On the hourly chart, the GBP/USD pair on Wednesday rebounded from the 200.0% retracement level at 1.3749, reversed in favor of the U.S. dollar, and fell below the support zone of 1.3611–1.3633. This drop does not appear to be justified, and as of Thursday morning, the pound's quotes are positioned above the 1.3611–1.3633 zone. Thus, a rebound from this zone from above would favor the pound and a renewed rise toward the 1.3749 level. A new consolidation below the 1.3611–1.3633 zone would suggest a stronger decline toward the 127.2% Fibonacci level at 1.3527.
The wave situation still indicates a bullish trend. The last completed upward wave broke above the previous wave's peak, while the new downward wave hasn't approached the previous low. Bearish traders see no reason to establish a downward trend, and the U.S. dollar continues to lack fundamental support. Trump's trade war continues to have a damaging effect on the U.S. currency.
There was virtually no news out of the UK on Wednesday, except for the potential resignation of Finance Minister Rachel Reeves. The UK may face a serious budget deficit, requiring tax hikes, which is unlikely to please taxpayers and voters. Yields on Treasury bonds immediately rose, putting additional pressure on the budget. I don't believe this news alone could have caused the pound to drop by 200 points. Most likely, traders used it as an opportunity to lock in profits on long positions and open new buys at more favorable prices. The pound is supported by the 1.3611–1.3633 level. As long as the pair remains above this zone, a deeper decline is unlikely. Today, important U.S. reports on employment, unemployment, and business activity will be released, which may support the bears. However, for that to happen, the struggling U.S. economy will need to deliver stronger-than-expected figures.
On the 4-hour chart, the pair reversed in favor of the U.S. dollar just a few points shy of the 127.2% retracement level at 1.3795. Since the decline was unexpected and may end quickly, I believe the hourly chart is more relevant for now.
Commitments of Traders (COT) Report:
The sentiment of the "Non-commercial" trader category became less bullish over the latest reporting week. The number of long positions held by speculators decreased by 6,434, while short positions increased by 2,028. However, bears have long lost their advantage in the market and currently have no real chance of success. The gap between long and short positions stands at 35,000 in favor of the bulls: 100,000 versus 65,000.

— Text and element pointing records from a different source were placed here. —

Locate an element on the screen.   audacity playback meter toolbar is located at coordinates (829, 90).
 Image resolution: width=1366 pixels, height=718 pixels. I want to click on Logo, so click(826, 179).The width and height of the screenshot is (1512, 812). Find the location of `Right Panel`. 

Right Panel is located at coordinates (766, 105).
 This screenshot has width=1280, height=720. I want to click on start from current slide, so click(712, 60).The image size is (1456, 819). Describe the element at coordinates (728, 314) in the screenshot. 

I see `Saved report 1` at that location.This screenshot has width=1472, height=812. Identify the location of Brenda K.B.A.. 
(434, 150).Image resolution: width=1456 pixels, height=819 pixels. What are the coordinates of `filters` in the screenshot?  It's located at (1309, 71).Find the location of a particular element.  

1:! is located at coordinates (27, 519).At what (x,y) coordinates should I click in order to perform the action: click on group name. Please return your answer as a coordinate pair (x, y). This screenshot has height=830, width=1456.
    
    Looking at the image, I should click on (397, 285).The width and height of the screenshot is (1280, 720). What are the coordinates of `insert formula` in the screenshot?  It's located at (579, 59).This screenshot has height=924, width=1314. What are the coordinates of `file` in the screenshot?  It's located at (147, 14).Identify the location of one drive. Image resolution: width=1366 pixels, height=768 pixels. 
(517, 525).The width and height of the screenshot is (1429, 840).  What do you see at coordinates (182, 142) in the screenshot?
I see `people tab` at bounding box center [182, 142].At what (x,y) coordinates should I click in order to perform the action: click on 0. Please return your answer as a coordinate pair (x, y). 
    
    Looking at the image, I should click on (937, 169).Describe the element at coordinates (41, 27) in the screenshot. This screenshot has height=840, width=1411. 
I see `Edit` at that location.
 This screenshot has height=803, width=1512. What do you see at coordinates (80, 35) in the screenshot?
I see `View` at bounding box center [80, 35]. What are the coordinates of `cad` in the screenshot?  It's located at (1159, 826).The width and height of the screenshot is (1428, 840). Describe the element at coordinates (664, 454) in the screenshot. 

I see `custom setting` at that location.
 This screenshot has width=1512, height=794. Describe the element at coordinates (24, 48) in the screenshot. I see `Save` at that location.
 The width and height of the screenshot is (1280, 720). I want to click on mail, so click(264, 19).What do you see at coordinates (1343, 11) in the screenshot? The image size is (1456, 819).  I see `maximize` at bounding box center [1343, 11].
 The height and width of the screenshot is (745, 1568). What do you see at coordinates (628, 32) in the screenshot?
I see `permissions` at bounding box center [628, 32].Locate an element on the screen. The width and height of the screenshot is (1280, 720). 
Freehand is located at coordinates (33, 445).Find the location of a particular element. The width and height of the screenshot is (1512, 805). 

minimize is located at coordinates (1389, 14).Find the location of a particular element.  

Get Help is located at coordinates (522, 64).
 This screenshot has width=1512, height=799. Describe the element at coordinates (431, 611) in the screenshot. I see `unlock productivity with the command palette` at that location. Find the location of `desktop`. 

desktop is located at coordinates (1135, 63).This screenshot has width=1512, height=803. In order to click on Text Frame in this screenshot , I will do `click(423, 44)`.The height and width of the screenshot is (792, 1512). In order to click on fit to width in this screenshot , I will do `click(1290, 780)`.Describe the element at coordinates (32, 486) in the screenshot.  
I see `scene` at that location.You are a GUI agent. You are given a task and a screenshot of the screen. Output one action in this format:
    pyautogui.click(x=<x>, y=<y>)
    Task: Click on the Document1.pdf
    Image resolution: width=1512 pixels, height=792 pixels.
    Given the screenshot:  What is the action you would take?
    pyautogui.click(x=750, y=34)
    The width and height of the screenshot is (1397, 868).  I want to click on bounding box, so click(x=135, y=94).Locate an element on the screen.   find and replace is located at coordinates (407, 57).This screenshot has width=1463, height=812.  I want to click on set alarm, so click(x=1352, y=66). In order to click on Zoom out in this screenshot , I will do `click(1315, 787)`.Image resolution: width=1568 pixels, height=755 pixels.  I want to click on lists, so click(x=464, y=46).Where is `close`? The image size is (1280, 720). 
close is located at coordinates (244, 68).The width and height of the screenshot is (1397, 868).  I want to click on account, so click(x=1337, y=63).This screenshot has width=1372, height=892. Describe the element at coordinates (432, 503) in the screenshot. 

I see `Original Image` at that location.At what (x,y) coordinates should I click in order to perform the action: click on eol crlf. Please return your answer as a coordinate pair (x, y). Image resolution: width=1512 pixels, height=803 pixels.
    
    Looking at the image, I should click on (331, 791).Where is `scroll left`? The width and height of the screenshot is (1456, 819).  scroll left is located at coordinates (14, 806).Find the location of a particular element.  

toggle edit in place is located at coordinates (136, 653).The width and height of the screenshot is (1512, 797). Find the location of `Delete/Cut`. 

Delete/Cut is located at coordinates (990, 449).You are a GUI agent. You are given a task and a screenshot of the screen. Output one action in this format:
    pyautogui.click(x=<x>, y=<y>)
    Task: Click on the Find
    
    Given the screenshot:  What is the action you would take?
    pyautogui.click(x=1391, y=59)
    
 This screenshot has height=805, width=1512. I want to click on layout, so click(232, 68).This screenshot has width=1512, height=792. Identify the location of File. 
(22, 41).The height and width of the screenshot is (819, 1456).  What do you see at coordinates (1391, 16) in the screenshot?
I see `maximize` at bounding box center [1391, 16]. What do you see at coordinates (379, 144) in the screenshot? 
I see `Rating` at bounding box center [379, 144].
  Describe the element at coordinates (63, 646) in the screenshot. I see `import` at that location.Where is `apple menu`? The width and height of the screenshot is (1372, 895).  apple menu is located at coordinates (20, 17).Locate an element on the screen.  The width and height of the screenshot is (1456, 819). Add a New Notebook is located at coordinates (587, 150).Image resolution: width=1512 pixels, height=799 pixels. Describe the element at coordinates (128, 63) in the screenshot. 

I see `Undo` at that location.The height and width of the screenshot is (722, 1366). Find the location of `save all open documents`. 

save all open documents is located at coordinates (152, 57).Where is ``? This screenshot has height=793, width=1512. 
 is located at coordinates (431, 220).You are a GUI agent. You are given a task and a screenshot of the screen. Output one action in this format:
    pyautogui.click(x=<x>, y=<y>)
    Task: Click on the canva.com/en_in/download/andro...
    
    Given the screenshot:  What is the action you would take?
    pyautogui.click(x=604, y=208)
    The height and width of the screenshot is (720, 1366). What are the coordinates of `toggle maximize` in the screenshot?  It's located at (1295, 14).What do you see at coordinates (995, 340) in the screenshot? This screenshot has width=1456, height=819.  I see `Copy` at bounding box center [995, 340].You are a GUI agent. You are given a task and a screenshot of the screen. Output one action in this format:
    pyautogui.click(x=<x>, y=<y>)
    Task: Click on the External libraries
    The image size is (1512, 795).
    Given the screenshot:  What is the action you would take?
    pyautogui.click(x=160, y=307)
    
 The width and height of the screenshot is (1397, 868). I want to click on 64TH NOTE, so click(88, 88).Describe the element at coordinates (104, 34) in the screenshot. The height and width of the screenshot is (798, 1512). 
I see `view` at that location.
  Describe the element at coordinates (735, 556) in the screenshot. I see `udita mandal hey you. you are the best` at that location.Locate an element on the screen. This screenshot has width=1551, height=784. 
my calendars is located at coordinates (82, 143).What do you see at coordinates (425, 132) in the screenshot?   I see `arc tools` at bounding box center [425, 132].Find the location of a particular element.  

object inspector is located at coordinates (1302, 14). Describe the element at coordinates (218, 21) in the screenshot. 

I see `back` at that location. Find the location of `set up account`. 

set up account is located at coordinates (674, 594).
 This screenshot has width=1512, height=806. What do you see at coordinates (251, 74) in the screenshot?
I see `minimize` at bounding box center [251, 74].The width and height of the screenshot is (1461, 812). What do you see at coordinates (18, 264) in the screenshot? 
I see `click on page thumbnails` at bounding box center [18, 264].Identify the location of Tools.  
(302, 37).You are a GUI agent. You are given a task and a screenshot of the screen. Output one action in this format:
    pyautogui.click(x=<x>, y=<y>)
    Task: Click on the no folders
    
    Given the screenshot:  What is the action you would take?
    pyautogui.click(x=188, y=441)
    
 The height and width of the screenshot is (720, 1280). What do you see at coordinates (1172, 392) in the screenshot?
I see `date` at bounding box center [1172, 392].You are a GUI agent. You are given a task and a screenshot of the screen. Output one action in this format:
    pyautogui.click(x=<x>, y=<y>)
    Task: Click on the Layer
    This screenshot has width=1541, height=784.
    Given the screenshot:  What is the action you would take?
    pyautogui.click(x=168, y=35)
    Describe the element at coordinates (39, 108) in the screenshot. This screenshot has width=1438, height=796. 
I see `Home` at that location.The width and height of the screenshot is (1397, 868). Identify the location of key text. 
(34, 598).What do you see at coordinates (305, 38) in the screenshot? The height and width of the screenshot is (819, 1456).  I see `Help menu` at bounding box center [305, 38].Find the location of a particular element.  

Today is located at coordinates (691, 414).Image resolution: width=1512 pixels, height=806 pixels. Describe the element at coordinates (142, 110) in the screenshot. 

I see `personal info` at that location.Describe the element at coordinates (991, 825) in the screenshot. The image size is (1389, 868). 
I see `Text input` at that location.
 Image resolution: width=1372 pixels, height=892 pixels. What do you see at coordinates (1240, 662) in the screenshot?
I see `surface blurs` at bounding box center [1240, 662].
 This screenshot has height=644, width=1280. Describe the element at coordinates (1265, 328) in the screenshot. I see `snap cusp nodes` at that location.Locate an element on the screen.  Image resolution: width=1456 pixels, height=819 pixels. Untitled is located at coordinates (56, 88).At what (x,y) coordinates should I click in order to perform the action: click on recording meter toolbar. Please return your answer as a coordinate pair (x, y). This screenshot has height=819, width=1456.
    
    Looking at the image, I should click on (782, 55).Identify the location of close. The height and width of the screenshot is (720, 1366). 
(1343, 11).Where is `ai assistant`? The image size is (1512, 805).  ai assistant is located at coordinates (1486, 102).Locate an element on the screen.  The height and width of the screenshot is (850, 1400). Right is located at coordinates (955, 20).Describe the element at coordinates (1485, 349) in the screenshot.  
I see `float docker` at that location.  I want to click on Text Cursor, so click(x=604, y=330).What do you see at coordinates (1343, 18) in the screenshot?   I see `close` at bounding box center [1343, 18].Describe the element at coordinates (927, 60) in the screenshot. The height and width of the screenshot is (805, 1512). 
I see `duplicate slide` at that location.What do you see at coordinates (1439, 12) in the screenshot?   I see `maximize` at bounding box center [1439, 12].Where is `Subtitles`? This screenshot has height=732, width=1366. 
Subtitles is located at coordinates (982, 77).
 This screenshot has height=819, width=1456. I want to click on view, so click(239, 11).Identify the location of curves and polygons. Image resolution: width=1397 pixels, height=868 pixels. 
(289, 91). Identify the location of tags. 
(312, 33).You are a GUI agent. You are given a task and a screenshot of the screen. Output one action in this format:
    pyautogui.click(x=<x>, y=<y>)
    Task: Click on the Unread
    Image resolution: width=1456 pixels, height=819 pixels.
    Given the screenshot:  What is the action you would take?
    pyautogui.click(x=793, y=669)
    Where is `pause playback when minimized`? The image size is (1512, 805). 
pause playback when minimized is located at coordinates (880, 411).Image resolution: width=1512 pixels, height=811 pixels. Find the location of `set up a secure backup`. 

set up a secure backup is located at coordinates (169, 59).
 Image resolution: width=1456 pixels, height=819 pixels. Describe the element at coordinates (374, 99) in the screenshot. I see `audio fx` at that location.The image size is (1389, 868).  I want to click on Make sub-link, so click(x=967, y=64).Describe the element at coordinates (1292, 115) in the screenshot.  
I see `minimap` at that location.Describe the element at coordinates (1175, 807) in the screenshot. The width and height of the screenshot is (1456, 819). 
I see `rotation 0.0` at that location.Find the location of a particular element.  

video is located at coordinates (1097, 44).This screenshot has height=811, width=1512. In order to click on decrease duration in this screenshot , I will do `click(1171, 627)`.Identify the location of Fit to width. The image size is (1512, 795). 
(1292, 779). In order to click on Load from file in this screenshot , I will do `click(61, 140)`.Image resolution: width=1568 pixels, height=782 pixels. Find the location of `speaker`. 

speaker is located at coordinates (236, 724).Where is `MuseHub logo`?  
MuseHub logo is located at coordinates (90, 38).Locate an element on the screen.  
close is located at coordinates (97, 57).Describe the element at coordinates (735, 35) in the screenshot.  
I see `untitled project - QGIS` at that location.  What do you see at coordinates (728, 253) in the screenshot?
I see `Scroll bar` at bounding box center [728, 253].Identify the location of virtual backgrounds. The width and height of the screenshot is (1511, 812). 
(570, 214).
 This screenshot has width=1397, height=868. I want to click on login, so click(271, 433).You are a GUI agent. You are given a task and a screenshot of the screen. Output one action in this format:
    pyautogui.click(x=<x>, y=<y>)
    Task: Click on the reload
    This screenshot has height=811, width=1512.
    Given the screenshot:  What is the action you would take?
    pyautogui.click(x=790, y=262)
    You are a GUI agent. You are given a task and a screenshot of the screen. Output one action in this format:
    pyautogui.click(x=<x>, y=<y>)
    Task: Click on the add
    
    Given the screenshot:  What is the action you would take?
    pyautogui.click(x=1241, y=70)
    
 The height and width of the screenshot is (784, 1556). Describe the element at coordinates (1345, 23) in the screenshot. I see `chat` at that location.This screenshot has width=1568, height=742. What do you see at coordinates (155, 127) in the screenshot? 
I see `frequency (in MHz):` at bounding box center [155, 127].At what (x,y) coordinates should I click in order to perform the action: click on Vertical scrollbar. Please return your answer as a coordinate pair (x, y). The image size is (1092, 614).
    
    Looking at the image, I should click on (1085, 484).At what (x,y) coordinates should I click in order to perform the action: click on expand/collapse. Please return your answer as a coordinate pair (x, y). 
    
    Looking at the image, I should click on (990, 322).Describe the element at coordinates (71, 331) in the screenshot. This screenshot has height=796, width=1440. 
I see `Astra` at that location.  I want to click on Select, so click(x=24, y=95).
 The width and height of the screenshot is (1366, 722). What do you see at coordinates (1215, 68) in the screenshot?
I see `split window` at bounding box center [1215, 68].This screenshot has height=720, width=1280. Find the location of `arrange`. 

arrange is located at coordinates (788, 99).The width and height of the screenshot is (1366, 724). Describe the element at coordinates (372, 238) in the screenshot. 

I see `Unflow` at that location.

In my view, the pound still faces downside risks, but the events of 2025 have completely reshaped the market in the long term. Over the past three months, the number of long positions has risen from 65,000 to 100,000, while short positions have fallen from 76,000 to 65,000. Under Donald Trump, confidence in the dollar has been shaken, and COT reports indicate that traders have little interest in buying the U.S. currency. Thus, regardless of the broader news background, the dollar continues to fall amid developments surrounding Trump.
News Calendar for the U.S. and the UK:
- UK – Services PMI (08:30 UTC)
- U.S. – Nonfarm Payrolls (12:30 UTC)
- U.S. – Unemployment Rate (12:30 UTC)
- U.S. – ISM Services PMI (14:00 UTC)
Thursday's economic calendar includes at least three key events. The news background is likely to have a strong influence on trader sentiment in the second half of the day.
GBP/USD Forecast and Trading Recommendations:
Selling the pair was possible following a rebound from the 1.3749 level, targeting 1.3611–1.3633. That target has been reached. New selling opportunities may arise if the pair consolidates below the 1.3611–1.3633 zone, targeting 1.3527. Buying opportunities may be considered if the pair rebounds from the 1.3611–1.3633 zone on the hourly chart, with a target at 1.3749.
The Fibonacci grids are built from 1.3446–1.3139 on the hourly chart and from 1.3431–1.2104 on the 4-hour chart.